Monday’s rehearsal brought an interesting development. I was asked to arrive late, which made me suspect something was up. And so it was.
When I arrived, before entering the room, I heard singing and chanting throught the door. Intriguing and yet – somehow unnerving. I was reminded of the writings of H P Lovecraft – as the hapless soon-to-be-driven-insane hero witnesses the noisome drums and flutes of some nightmarish ritual. There was only one thing to do. I grasped the doorhandle, twisted, opened, entered, and confronted Mike, my arch-nemesis, piano player for rent, singing teacher to the rich enough, and recently ordained father. He saw me, pointed me out to the rest of the cast, whom he appeared to have organised into some form of army.
“There he is – try it out! But don’t forget – don’t touch him!”
And then to me, “React as you would!”
And on his word of command, the cast, or should I say mob, rabble, horde, surged forward, chanting some demonic Gallic witchcraft, through clenched teeth and lips flecked with the yellowed foam of their intent.
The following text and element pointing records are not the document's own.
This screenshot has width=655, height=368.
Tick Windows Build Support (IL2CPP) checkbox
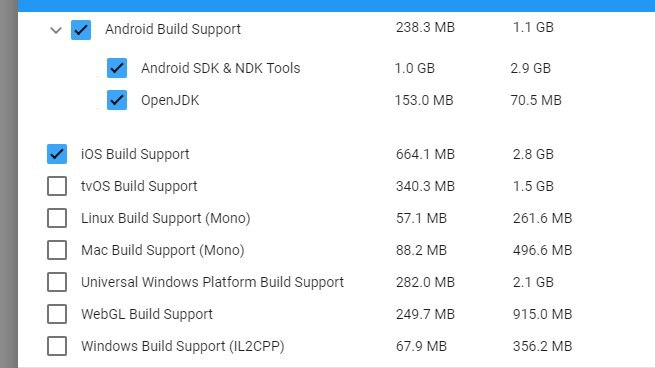coord(57,346)
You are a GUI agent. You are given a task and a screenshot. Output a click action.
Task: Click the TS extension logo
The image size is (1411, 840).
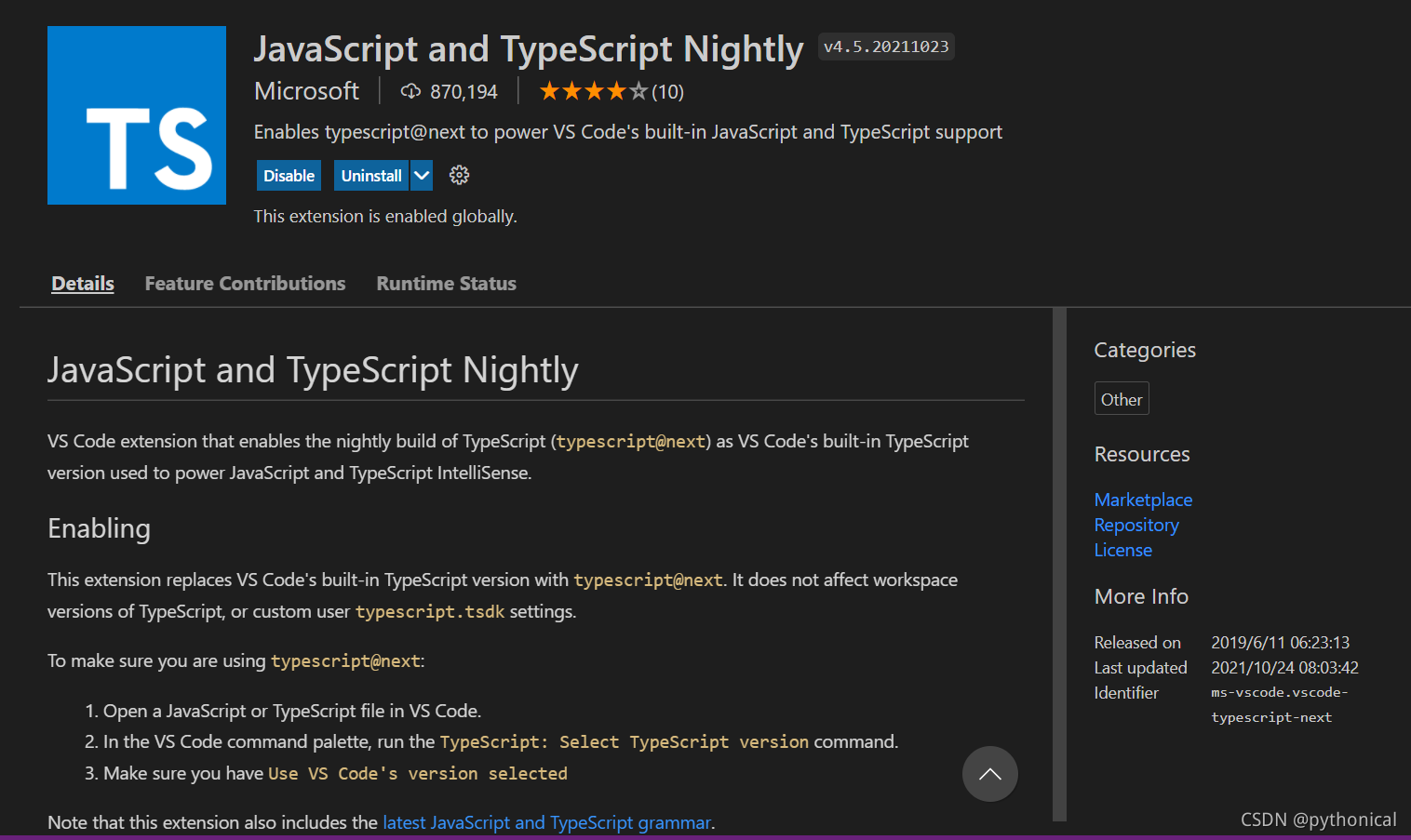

I reacted as I would. I ran from that place. Or at least across the room, but as I did, they turned like a flock of birds, or more aptly, piranha and came for me again, pounding the air with their fists and gutteral ejaculations. There was nowhere to run. I span on the spot, hoping against hope for a chance of flight, but no escape presenetd itself. The swarm surrounded me, drawing ever closer, until their faces, twisted into blasphemous caricatures of humanity, were all I saw, and their breath, a stench from the abysmal pits of the blackest grave, coursed over me, causing me to fall to my knees. Closer they came, clutching, chanting, gurning, ever closer, until I was curled into a ball, hands over my head, eyes screwed shut, mouth gaping in the rictus of a soundless scream until – suddenly – there was silence. And then I heard the voice.